I love convenience only slightly less than getting what I want
I went to a new grocery store yesterday. And I ended up hating it. Which was kind of unexpected. It was significantly bigger than the one I have been frequenting. It was fancier. I drove farther to get there. The parking lot was packed. I had high hopes. But in the end, it was just really frustrating.
Both the meat and frozen vegetable selections were bigger, but didn’t have the things I specifically wanted. The produce was no better, but noticeably more expensive and several things I needed were sold out. The layout was confusing and sprawling, and frankly, a little maddening. And in the end, the smaller grocery store closer to me is the owned by the same company as my local grocery store in my Chicago suburb neighborhood. So I already have a discount account for it, unlike the big fancy one.
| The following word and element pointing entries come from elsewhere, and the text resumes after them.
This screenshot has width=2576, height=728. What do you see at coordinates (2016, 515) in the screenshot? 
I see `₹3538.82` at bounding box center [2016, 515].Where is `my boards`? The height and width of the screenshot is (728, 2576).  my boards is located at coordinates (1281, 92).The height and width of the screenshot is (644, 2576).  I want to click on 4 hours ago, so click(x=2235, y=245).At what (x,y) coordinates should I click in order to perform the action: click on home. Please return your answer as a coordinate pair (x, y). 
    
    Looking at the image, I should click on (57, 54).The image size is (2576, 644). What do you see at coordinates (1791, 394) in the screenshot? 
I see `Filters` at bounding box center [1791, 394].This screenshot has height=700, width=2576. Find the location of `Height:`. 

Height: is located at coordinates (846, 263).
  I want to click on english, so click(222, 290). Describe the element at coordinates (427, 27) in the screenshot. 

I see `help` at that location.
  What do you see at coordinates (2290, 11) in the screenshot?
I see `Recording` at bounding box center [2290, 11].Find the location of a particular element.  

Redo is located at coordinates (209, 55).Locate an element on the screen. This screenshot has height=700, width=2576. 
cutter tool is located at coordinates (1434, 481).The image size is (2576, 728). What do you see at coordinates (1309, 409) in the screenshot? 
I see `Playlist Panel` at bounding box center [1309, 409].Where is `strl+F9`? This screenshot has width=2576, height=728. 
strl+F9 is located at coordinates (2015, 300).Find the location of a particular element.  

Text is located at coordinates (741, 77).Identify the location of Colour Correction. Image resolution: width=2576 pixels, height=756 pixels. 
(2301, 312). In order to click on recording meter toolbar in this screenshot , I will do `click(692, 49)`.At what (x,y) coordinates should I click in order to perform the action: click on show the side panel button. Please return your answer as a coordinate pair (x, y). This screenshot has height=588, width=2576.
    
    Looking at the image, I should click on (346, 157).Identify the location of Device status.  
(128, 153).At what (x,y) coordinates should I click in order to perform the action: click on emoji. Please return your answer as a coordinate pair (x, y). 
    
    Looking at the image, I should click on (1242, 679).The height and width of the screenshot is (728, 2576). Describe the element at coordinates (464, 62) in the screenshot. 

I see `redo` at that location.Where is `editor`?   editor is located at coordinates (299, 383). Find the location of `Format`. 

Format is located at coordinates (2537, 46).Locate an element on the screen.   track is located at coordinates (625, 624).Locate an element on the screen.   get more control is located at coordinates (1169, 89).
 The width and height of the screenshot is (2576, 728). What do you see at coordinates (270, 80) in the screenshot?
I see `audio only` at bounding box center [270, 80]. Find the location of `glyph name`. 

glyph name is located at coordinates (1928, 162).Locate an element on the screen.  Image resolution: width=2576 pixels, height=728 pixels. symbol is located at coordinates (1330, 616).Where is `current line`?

But there were actually 2 things I wanted that I can’t find at the closer store. My very favorite yogurt, and fresh half sour pickles. So that means I will almost certainly stop by that grocery store every couple of weeks to stock up on them.
Because I love convenience. But not as much as I love getting what I want. Especially when it comes to food.
I eat within my eating boundaries. I am fastidious. But I can be because I don’t feel deprived. I am not struggling against a diet. I am not struggling at all. And part of not feeling deprived and not struggling is giving myself those things I have the power to give. And fancy yogurt and fancy pickles are definitely in that category.